### [Text section]
————
The American Decency Association (ADA) is a non-profit organization associated with the Christian right based in Fremont, Michigan. Its principal cause is against pornography and "indecent" media. The ADA was founded in 1999 by former elementary school teacher, Bill Johnson, the first-named state director of the American Family Association (AFA) from 1987 to 1999.  The organization was formerly known as the Michigan chapter of the AFA.

Activism

Detroit Pistons dancers
In 2006, the ADA opposed the distribution of a calendar depicting Detroit Pistons dance group, "Automotion" members in swimsuits. The calendar was given away to fans during a December basketball game, and then sold to legal adults for $13 in Pistons' stores. A member of the ADA described the calendar as "legalized prostitution." The ADA opposed the calendar by means of its e-mail newsletter, and said that since the basketball team counted women and young children among its fans, the calendar was inappropriate. The proceeds of the calendar went to charity.
————
### [Information provided]
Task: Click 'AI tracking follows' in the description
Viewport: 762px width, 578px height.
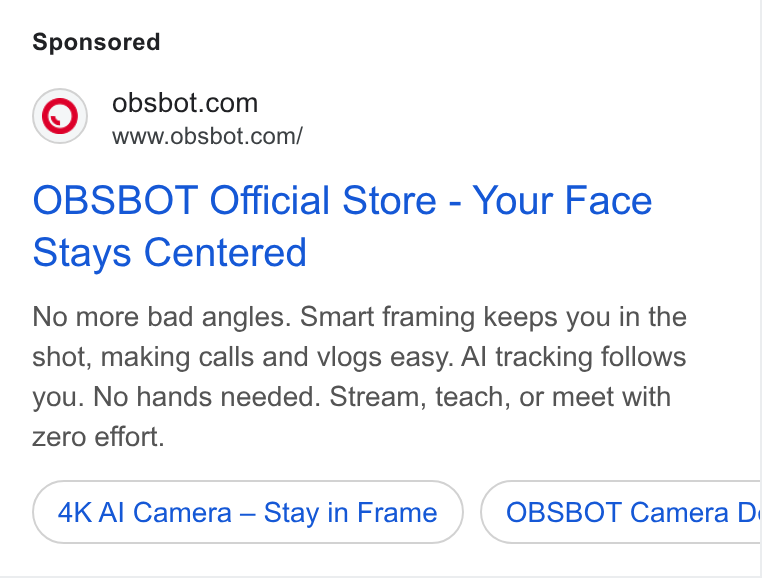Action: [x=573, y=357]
————
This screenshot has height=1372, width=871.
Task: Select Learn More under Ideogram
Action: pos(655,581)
————
### [Given problem A]
According to the text on the American Decency Association, what price did Pistons' stores charge legal adults for the calendar?
### [Given problem B]
Resume the text on the American Decency Association, starting right after its final sentence.

### [Task result A]
$13

### [Task result B]
In January 2006, Brother Rice High, a Michigan Catholic school disinvited Automotion to an alumni fundraising event after repeated urging by the ADA.  The ADA held that the event "legitimizes pornography and the objectification of women."  Though the high school's decision was made in response to public pressure instead of an admission of wrongdoing by the principal, the ADA still viewed it as a victory.  The dancers planned to donate their time to the fundraising event.

Supporters
The ADA receives some funding from the Holland, Michigan-based Prince Foundation (formerly the Edgar and Elsa Prince Foundation), which funds many other Christian right  groups including the Family Research Council and Focus on the Family, which each received a little over a million dollars in 2003 and 2004, and 2003 and 2005, respectively.  The Prince Foundation also gave money to the Promise Keepers, and the Concerned Women for America.  Many other local and national groups associated with the religious right have received money from the Edgar and Elsa Prince Foundation.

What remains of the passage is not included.